Other social features such as hashtags are user-selected words to describe people, events, or topics related to the text contents. Since these words might never appear in the posts, they might be out-of-vocabulary in the pretrained transformer model. Thus, they are also represented using one-hot encoding, and then appended into the vector representation after other features, i.e., <augmented texts>+<hashtag1>+<hashtag2>+…+<hashtagn>. The vector representation will be checked in the last step of credibility assessment. We will compare the performance of sentiment classification in the experiments.
3.5. Credibility Assessment
After the processing of feature fusion by transformer-based consistency checking and transformer-based sentiment classification, all features are fused into the augmented embedding of texts. Then, for credibility assessment, we need to determine if this vector representation is credible or not. Again, it can be viewed as a classification problem as in many existing works.
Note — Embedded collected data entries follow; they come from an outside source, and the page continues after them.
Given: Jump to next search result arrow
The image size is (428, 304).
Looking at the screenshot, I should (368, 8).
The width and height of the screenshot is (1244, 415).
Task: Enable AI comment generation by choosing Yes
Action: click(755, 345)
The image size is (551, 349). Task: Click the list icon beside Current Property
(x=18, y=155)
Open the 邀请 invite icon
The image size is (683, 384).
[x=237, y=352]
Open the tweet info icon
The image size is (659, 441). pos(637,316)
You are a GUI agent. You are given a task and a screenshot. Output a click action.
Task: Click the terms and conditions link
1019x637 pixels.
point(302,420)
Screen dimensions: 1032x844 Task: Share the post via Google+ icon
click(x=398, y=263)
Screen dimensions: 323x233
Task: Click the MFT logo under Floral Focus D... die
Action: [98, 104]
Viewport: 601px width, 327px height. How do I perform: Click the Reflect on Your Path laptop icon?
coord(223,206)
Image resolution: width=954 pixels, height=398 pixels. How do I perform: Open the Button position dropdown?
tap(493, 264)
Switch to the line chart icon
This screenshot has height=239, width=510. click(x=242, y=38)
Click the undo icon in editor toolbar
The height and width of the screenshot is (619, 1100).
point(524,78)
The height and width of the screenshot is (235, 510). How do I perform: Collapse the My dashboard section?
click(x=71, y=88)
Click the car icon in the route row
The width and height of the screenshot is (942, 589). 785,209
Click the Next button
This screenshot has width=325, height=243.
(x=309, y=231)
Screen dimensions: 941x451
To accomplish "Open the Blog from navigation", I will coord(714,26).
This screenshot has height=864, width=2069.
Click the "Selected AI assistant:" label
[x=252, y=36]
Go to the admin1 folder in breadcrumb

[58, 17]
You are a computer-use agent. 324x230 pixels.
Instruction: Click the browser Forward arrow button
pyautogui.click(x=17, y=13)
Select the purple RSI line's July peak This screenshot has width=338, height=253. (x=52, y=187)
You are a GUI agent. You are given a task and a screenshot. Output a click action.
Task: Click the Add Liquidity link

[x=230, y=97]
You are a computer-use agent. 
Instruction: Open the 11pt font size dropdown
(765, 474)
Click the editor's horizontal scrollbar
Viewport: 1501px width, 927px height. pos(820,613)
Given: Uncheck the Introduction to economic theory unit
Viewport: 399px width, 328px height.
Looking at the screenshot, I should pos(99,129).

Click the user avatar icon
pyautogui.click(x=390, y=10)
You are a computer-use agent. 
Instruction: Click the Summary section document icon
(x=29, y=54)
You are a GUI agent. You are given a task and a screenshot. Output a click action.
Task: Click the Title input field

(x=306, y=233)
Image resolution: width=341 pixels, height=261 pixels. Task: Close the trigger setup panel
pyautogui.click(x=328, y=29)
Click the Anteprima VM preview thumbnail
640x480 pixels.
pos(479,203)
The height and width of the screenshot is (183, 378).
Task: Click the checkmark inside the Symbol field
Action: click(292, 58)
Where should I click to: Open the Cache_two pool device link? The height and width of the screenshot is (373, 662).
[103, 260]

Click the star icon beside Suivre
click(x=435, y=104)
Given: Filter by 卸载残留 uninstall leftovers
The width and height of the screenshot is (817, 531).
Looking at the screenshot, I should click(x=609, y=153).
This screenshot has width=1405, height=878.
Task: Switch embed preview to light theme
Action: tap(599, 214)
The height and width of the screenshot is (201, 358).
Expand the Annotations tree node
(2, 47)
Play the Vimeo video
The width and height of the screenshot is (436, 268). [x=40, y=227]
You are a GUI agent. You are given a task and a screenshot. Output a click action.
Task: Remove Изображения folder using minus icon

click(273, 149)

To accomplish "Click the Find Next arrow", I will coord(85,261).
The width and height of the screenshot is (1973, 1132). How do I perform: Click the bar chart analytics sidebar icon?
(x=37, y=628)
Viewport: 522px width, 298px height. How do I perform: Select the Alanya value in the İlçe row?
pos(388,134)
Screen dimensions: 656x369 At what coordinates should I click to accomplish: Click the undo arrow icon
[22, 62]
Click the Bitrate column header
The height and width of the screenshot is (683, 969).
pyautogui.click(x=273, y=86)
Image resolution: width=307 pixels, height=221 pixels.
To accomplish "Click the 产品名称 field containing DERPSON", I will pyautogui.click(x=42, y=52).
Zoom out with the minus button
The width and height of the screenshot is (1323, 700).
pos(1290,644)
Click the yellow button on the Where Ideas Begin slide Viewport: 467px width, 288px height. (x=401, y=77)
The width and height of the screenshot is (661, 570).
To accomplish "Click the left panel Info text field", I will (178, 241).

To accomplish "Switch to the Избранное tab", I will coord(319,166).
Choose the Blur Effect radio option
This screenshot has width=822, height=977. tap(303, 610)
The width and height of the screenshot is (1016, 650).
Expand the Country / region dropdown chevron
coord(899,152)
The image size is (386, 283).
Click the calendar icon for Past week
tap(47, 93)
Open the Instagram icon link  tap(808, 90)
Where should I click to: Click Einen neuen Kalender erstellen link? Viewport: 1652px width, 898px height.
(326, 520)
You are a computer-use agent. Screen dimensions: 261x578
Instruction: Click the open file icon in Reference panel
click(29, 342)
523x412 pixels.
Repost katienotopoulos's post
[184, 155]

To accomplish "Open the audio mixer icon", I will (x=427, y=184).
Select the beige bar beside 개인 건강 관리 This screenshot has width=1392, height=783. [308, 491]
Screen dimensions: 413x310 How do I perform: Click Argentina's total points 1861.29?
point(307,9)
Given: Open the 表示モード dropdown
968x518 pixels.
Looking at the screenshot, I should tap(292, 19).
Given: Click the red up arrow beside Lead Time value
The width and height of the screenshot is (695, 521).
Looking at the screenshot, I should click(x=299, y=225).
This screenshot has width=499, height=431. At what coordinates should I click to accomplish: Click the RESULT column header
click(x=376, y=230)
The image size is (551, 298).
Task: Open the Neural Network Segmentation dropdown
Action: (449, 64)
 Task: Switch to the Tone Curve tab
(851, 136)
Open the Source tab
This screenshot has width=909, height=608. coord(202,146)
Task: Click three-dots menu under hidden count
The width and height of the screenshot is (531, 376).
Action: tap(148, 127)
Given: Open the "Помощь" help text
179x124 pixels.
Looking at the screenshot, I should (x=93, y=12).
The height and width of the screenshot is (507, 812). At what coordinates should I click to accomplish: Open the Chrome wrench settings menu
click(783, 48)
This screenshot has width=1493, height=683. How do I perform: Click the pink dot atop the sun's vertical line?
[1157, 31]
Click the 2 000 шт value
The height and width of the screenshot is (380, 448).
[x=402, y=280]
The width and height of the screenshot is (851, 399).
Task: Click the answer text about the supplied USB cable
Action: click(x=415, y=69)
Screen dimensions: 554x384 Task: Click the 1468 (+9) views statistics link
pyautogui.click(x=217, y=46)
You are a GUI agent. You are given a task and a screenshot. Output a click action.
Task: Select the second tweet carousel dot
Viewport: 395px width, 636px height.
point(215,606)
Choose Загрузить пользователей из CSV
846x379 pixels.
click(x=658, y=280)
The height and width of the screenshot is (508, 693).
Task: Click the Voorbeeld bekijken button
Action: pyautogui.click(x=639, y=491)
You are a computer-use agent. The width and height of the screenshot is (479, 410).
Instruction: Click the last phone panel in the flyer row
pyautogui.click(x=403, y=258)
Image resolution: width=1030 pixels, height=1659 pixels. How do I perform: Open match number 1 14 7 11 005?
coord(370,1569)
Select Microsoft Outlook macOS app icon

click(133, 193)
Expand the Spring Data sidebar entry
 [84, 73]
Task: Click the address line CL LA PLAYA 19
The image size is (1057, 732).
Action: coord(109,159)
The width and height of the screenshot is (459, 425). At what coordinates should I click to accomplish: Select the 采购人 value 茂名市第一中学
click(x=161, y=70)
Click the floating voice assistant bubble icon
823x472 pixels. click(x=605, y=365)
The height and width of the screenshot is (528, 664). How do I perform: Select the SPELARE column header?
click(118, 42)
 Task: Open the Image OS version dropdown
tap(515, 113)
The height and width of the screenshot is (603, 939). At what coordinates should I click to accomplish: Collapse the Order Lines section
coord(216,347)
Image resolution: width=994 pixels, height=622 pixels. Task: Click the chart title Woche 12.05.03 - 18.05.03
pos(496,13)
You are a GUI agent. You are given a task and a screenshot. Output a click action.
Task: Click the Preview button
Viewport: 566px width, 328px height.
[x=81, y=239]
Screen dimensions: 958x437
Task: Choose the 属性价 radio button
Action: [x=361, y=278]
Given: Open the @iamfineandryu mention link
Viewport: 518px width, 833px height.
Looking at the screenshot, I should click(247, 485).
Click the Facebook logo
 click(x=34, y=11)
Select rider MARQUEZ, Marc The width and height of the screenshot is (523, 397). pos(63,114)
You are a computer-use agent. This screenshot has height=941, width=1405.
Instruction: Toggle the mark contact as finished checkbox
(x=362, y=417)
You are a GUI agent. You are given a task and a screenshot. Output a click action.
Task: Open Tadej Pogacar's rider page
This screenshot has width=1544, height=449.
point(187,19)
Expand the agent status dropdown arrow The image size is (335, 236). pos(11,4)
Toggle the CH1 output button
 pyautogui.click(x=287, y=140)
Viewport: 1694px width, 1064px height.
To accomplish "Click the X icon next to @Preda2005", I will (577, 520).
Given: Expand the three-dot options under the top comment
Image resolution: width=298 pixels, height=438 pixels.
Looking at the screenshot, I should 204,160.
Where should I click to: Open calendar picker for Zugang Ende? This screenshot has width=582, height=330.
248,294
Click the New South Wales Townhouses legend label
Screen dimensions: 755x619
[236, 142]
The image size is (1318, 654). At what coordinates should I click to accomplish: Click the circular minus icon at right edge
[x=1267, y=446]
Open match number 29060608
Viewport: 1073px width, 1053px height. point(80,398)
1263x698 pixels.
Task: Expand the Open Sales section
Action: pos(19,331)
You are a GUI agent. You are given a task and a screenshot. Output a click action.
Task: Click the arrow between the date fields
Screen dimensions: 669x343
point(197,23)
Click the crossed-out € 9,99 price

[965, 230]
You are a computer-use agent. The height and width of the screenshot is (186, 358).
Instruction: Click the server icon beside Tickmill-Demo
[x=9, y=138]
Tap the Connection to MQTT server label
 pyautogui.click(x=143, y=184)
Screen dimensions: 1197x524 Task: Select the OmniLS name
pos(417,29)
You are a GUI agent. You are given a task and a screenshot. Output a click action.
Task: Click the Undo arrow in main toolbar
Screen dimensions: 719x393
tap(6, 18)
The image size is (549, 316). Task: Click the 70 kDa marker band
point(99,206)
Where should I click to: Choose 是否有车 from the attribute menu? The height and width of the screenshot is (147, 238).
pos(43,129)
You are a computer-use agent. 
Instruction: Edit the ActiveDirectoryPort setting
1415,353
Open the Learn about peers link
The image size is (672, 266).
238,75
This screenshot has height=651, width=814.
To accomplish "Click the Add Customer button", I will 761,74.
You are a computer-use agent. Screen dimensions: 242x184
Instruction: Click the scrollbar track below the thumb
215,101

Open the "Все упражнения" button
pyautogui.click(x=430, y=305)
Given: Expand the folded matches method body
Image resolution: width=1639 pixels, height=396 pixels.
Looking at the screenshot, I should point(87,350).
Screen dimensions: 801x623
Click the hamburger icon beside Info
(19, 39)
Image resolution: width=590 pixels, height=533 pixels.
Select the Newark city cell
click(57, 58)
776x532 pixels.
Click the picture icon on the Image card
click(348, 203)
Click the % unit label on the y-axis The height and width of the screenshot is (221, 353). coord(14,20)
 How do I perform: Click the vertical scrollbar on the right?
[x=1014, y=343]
Thus, different classifiers can be used for credibility assessment, for example, Recurrent Neural Networks (RNNs) such as LSTM or GRU. It is natural to adopt a sequence-to-sequence model in assessing the credibility of texts since it is similar to human reading. In this paper, instead of the vanilla RNNs, we adapt our previous model called Multi-Cell Bidirectional GRU with self-attention [
25] to train the classification model for credibility assessment.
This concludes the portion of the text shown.